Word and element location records
◆ ◆ ◆ ◆ ◆ ◆ ◆
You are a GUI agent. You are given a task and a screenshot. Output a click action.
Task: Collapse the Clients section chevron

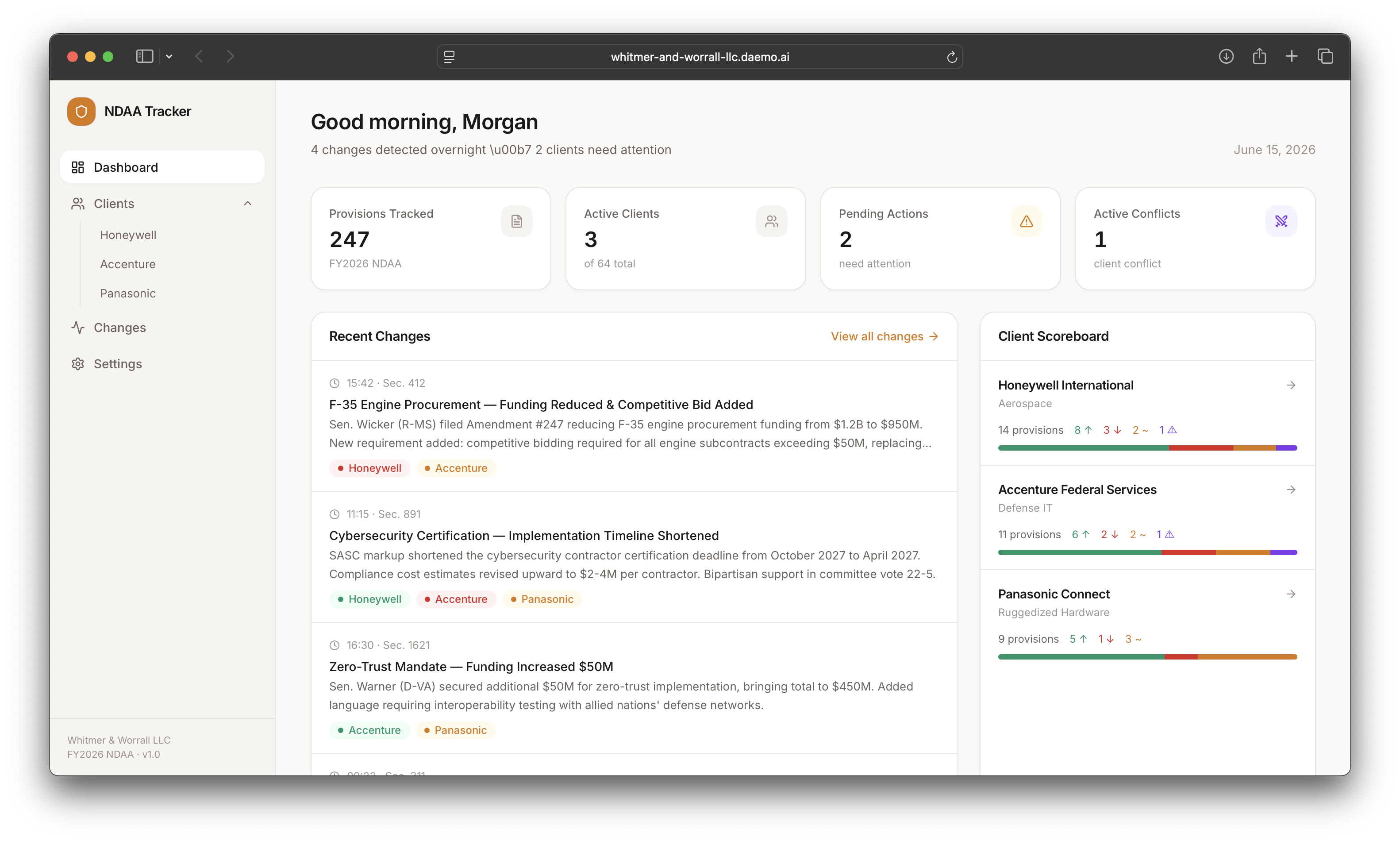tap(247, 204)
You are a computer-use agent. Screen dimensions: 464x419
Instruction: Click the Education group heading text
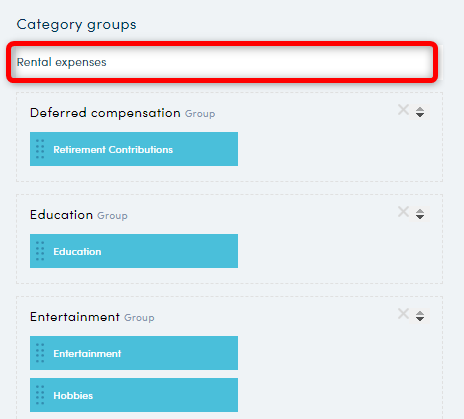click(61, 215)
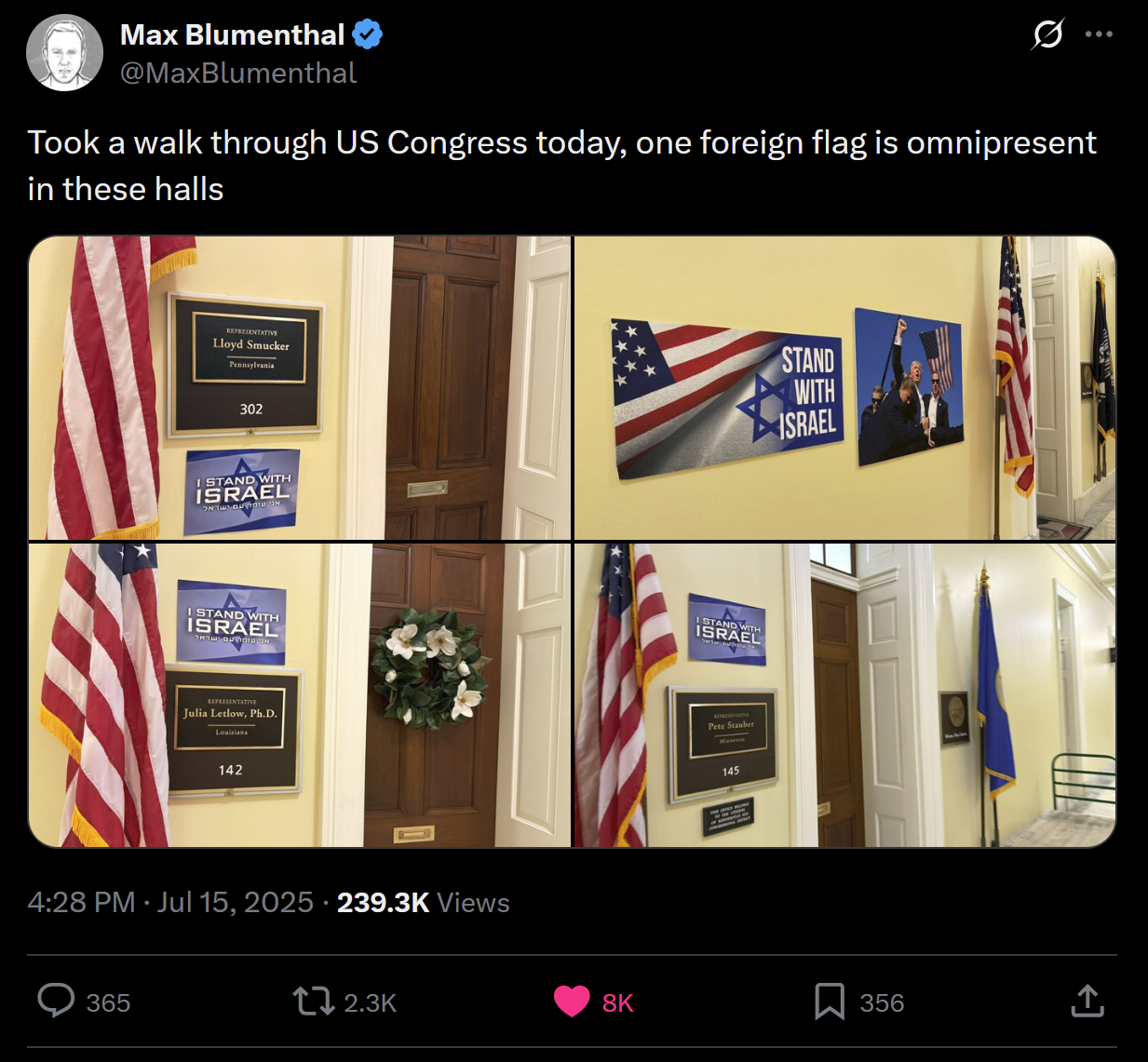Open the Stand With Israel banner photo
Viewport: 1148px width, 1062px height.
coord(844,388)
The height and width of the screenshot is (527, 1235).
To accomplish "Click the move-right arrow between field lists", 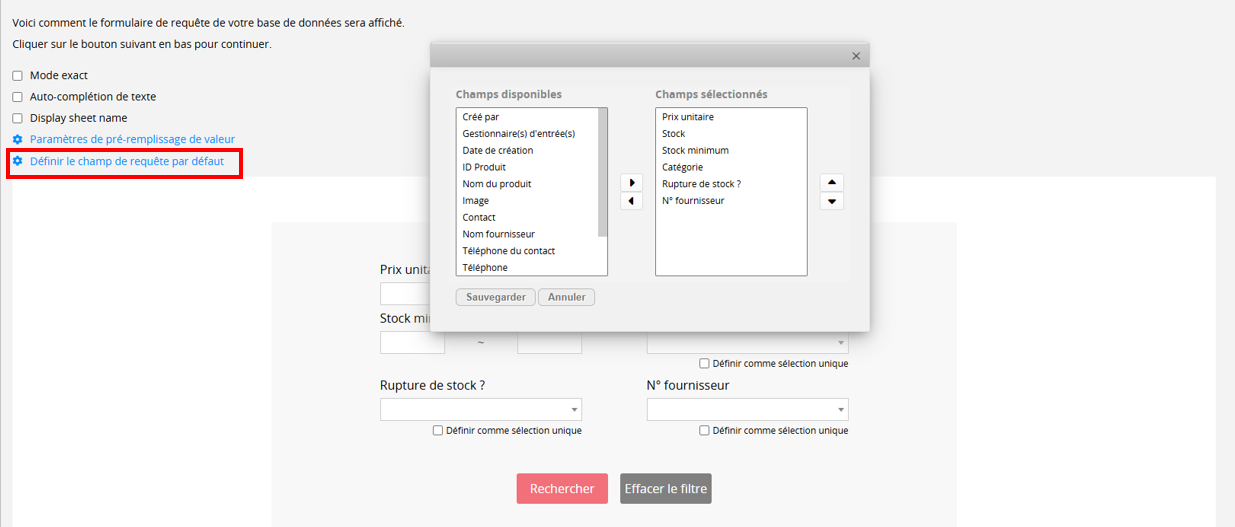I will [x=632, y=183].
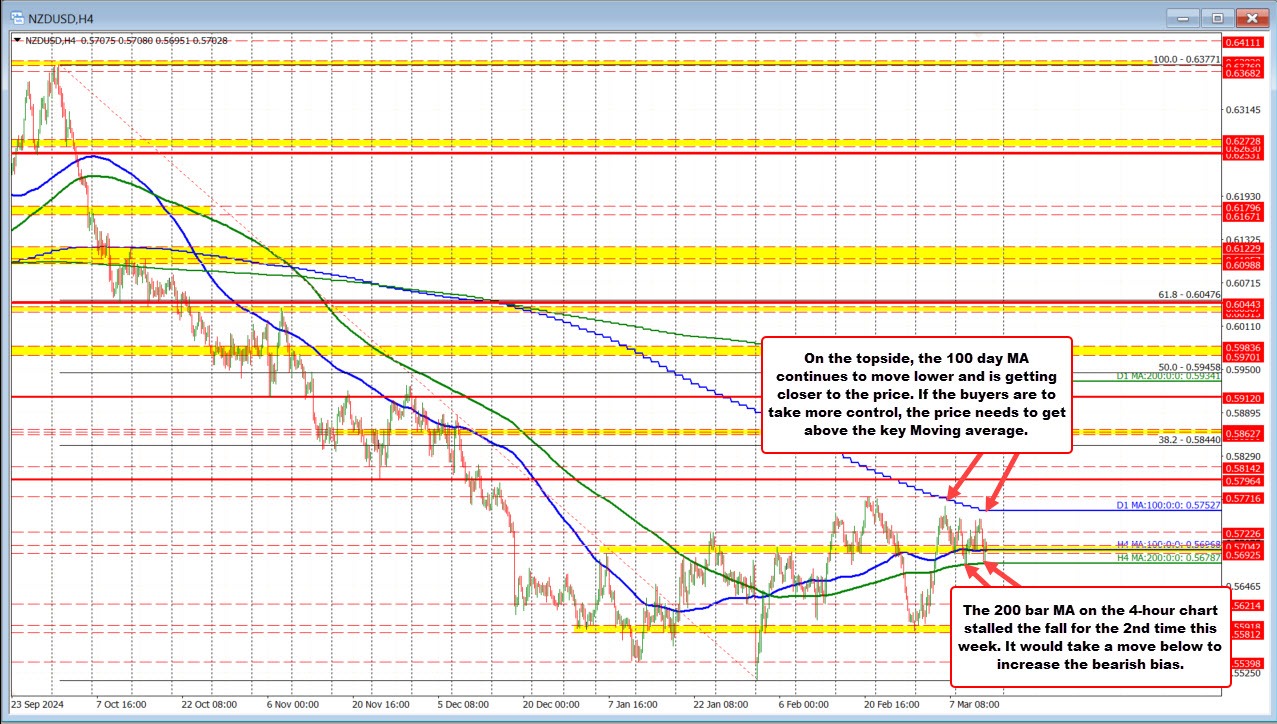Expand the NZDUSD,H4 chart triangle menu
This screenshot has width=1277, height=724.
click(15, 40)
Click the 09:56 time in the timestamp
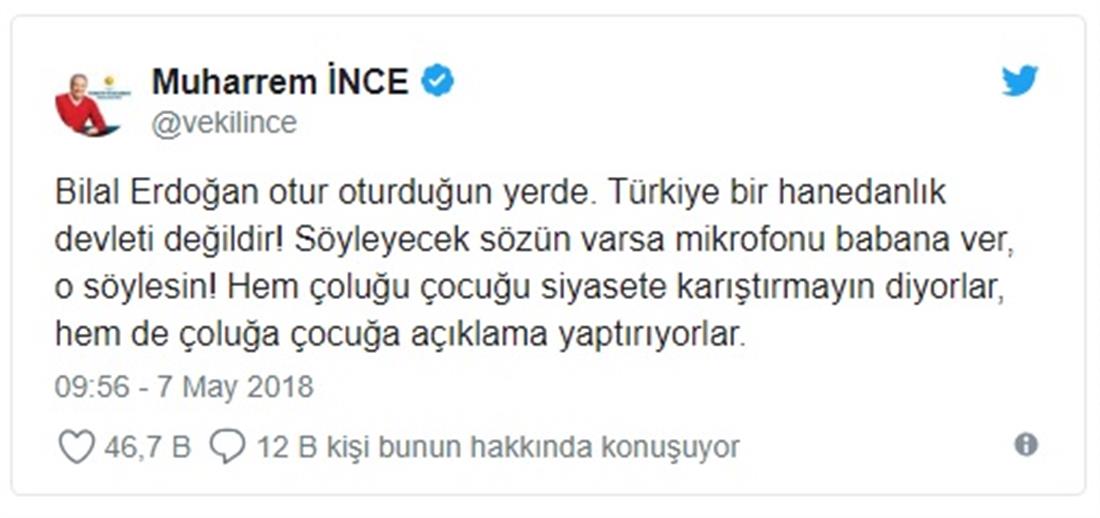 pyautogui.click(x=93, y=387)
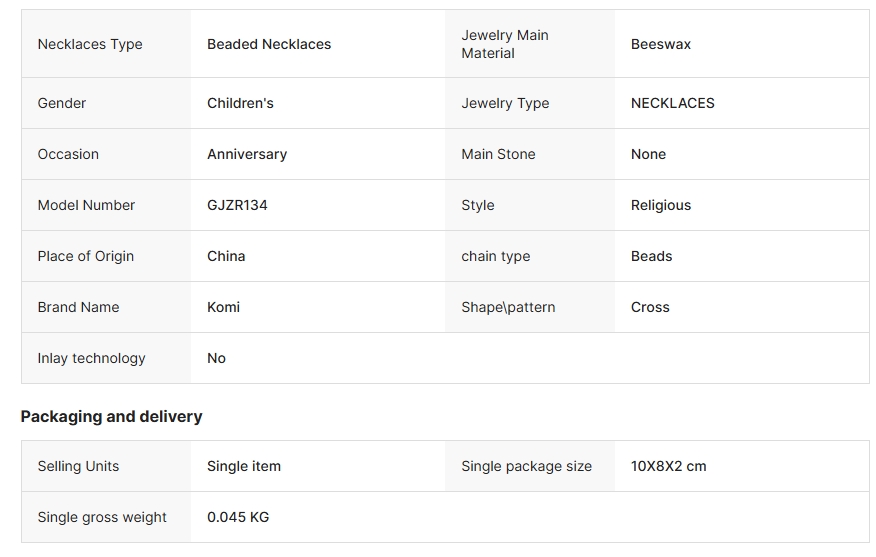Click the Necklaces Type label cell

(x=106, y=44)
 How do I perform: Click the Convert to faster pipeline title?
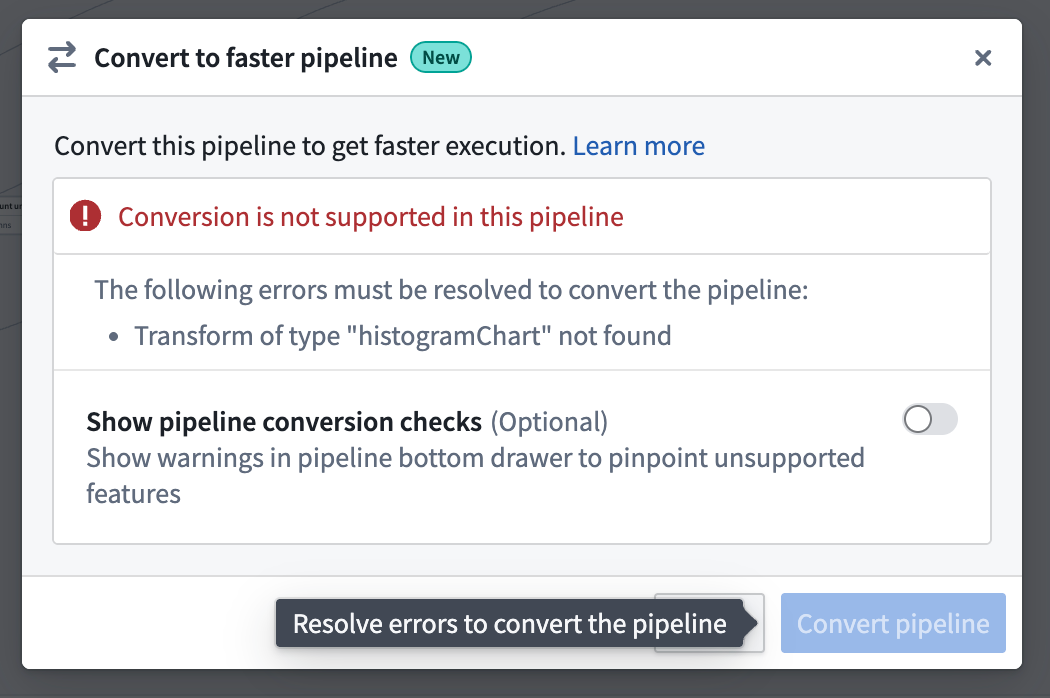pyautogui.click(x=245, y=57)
◆ ◆ ◆ ◆ ◆ ◆ ◆
WORK TO BE COMPLETED → Could you copy word for word every line from the one containing "How do I perform: Click" through the end of the items, including both ends, and leave the pictures out?

ANSWER FOR THE TASK →
 How do I perform: Click the Convert to faster pipeline title?
pyautogui.click(x=245, y=57)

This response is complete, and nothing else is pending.